[Stored records]
++++++++
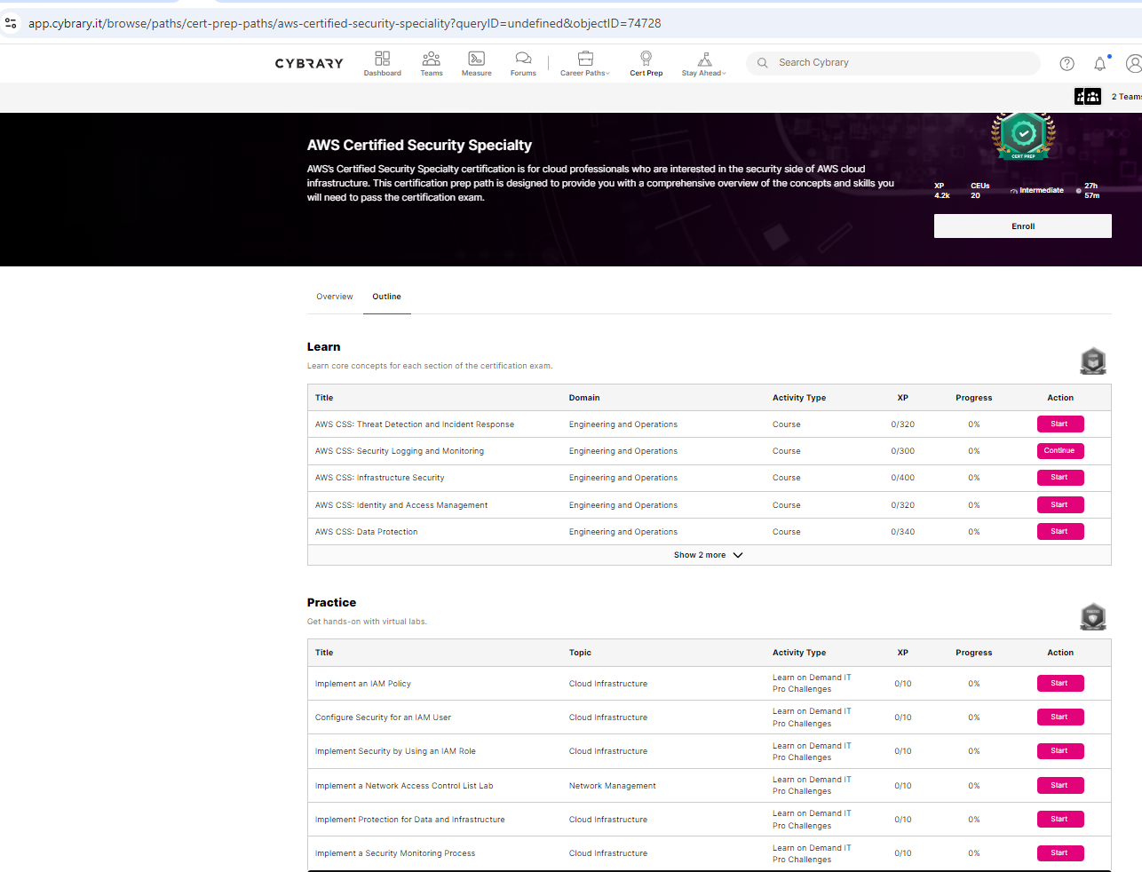Click the help question mark icon
The width and height of the screenshot is (1142, 872).
[1067, 64]
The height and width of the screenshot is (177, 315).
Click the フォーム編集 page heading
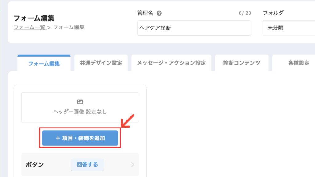point(34,18)
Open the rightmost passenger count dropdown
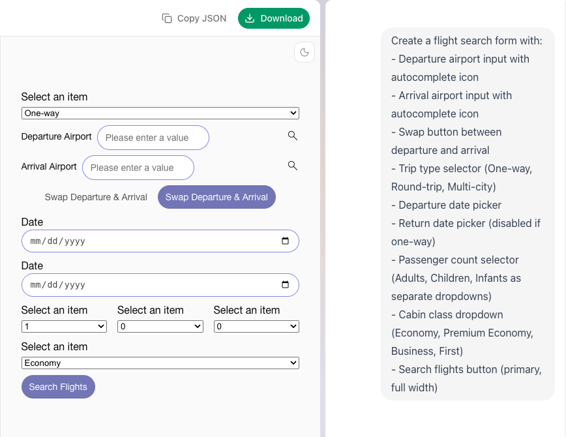The image size is (566, 437). tap(256, 326)
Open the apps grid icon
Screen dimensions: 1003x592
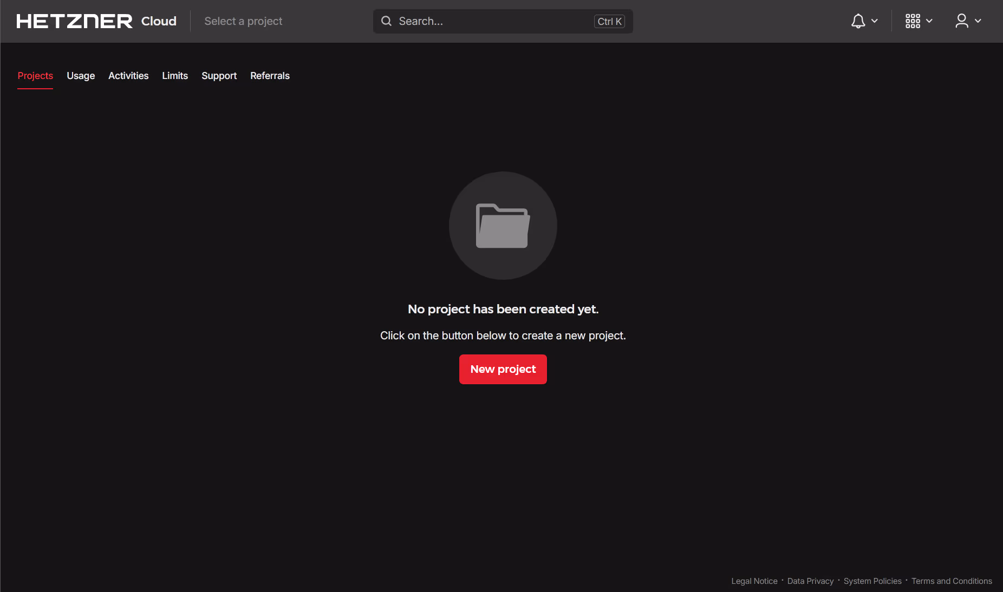[913, 21]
++++++++
In the answer, include exactly the lines from the one containing "Open the rightmost passenger count dropdown" through the end of the records above and no pictures at all.

Open the rightmost passenger count dropdown
The image size is (566, 437). tap(256, 326)
Open the apps grid icon
Screen dimensions: 1003x592
[913, 21]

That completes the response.